■ **Collected data entries**

☆ ☆ ☆ ☆

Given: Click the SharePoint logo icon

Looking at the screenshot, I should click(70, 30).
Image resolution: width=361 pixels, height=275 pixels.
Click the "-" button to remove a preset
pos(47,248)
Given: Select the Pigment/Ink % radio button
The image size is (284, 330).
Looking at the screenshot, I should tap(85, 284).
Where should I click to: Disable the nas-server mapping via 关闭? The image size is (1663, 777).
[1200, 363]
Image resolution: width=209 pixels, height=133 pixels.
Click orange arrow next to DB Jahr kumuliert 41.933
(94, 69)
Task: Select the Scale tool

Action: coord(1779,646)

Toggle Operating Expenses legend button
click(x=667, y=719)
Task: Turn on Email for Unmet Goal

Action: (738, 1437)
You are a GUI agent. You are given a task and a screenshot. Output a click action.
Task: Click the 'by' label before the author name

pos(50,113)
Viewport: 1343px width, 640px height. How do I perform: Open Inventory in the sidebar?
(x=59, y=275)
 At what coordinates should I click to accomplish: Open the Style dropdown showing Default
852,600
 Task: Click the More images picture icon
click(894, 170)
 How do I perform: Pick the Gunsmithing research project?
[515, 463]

☆ ☆ ☆ ☆

■ **Stated task**
Find every line of the material above that contains the string "size", and copy each of those lines. Matching is case-sensitive.

■ **The completed task**
The image size is (284, 330).
Where should I click to: Disable the nas-server mapping via 关闭? The image size is (1663, 777).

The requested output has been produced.